Run of Dataflow Times Out

I've got a dataflow that times out whenever I try to run it. The eror message says "Cache file timed out", and it looks to happen somewhere around 10-12M rows. I'm filtering one of the tables to reduce the number of records to process, but the time-out error occurs before it gets to the filter step. Any suggestions?

Comments

  • quinnj
    quinnj Contributor

    Hey @SLamba,

     

    A few things to think about, assuming you are using a MySQL DataFlow:

     

    - Using indexes is absolutely critical to getting good performance with MySQL dataflows; I make it a best practice to write out all the steps/transforms I'll need in my DataFlow and then go back and add an index for each column I'm joining on, using in a where clause, or grouping by.
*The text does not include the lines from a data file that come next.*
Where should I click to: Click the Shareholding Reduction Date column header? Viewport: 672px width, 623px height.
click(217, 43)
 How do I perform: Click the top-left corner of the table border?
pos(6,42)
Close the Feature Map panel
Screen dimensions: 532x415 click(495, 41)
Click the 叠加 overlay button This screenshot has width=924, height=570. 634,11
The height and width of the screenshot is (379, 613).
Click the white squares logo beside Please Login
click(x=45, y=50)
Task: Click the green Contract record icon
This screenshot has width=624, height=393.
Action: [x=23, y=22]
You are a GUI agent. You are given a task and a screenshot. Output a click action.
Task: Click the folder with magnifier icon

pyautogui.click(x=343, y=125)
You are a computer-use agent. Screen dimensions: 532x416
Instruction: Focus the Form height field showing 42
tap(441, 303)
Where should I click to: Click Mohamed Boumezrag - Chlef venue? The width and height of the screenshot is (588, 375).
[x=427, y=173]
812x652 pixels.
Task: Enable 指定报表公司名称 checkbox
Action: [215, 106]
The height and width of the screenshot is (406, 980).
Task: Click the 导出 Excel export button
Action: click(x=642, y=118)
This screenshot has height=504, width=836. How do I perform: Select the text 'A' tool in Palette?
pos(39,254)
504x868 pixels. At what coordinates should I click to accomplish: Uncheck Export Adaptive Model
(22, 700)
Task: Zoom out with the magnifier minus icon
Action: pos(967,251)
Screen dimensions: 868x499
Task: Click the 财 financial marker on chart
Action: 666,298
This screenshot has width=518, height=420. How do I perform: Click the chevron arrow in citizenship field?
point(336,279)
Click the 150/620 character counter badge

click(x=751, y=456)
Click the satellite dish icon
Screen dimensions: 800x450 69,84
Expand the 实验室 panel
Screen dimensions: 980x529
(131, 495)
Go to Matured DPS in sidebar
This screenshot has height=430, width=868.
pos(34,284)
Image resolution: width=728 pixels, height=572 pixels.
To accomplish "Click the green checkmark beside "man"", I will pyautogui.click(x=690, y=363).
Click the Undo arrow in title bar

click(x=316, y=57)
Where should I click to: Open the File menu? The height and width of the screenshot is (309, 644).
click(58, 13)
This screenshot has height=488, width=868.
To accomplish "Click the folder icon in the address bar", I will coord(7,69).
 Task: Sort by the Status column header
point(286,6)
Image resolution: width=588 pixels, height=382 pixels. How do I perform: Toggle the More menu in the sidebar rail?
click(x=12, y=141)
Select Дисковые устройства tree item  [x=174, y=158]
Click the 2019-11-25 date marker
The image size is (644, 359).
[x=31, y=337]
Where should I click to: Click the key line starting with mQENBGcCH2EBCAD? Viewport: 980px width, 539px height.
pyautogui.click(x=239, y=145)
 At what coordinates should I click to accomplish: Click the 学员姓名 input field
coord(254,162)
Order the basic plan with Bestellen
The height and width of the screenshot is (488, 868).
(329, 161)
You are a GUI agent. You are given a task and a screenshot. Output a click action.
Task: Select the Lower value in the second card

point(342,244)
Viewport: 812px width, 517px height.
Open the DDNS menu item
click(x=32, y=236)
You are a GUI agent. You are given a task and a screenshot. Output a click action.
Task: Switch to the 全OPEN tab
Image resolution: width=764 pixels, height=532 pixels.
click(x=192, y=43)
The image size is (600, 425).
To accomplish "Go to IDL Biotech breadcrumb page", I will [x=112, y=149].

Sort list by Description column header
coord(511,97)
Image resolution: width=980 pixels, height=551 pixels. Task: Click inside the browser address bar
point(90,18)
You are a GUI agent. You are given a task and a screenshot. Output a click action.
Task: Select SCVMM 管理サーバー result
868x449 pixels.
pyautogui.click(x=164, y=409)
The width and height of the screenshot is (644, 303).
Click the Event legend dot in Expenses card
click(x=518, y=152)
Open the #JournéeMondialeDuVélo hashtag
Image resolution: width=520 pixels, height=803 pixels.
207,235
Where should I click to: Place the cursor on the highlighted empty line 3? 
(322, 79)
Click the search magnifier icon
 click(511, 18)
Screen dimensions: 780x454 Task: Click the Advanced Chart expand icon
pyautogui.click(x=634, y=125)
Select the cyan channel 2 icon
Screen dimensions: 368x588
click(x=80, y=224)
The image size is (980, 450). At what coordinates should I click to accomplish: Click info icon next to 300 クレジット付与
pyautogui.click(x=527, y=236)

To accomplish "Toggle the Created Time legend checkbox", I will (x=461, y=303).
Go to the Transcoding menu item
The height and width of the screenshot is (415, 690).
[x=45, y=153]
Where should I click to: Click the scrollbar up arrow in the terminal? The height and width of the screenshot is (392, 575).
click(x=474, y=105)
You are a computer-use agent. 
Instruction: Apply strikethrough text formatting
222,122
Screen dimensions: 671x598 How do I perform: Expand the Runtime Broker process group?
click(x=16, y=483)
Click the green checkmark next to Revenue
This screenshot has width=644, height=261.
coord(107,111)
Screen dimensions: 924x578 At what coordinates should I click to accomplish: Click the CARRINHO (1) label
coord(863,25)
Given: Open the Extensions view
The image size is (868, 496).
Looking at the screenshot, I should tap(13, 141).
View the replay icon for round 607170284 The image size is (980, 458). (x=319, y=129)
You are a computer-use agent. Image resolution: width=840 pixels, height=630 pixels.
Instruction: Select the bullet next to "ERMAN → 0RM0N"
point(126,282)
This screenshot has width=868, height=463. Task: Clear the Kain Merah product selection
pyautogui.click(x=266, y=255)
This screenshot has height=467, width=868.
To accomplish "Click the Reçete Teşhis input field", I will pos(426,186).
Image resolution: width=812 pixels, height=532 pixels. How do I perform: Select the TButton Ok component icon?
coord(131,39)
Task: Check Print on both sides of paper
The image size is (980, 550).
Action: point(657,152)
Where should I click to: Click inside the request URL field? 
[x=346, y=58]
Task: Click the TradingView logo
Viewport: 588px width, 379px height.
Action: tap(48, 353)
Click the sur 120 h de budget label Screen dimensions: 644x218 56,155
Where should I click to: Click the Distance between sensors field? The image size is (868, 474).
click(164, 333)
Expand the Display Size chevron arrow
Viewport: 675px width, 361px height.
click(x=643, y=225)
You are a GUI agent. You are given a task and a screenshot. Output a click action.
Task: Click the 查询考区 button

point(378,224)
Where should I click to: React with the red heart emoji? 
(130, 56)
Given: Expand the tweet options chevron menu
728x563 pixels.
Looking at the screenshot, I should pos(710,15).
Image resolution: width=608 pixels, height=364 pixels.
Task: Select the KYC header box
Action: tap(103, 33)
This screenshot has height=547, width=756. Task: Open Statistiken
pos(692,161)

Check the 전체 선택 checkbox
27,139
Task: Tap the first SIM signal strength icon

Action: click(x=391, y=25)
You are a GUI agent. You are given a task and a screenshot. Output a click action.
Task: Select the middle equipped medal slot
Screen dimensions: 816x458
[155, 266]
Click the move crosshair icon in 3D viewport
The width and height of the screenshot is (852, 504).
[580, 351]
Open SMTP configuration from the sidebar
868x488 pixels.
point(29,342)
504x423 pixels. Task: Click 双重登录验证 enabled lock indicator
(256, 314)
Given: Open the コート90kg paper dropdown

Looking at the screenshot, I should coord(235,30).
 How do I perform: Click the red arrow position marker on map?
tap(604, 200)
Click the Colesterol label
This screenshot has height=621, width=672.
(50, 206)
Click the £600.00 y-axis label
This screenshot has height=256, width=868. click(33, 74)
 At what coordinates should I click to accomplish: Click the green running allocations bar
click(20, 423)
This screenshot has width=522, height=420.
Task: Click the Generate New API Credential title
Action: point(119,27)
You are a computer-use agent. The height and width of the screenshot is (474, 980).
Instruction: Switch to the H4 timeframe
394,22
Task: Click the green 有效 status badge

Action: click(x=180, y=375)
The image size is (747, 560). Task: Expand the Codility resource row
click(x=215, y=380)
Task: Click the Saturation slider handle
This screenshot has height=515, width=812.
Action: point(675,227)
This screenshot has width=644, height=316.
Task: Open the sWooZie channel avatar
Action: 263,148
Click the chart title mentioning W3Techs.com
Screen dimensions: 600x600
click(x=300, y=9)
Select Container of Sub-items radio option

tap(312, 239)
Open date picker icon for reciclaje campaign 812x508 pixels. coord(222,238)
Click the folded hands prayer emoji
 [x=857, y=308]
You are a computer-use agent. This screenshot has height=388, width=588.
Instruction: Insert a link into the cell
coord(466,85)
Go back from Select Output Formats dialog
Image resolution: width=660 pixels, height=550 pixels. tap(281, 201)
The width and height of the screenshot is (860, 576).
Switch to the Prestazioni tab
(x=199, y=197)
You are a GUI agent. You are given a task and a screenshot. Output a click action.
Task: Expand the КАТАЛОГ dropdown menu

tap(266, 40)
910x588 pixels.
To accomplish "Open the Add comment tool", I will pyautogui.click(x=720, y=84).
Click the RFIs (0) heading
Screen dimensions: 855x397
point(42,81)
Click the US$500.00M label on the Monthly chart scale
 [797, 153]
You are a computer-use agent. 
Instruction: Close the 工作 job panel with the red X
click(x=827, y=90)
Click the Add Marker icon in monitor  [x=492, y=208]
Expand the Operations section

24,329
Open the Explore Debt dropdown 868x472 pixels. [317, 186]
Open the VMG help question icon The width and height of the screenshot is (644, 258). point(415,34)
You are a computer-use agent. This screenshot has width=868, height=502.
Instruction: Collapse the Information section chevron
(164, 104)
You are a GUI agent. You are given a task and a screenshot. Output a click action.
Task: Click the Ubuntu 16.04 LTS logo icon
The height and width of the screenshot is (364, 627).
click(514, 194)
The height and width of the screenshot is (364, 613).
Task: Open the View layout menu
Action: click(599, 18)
Particularly on datasets larger than about 5 million rows, this is essential.

     

    - It may be the case that the DataFlow is timing out just loading the data into MySQL; in this case, I would reach out to Domo Support (or your Domo implementation consultant) to have them see if the DataFlow load timeout can be increased.

     

    - Depending on what kind of specific transforms you're doing to the data, you may also consider using a Magic ETL flow instead. It involves a different processing model that can sometimes handle larger data manipulations better than a SQL-based DataFlow.

     

    - If nothing else seems to be helping, reach out to Domo Support about getting access to our Redshift DataFlow engine. In certain cases, this can be turned on to provide additional processing power for complex ETL solutions.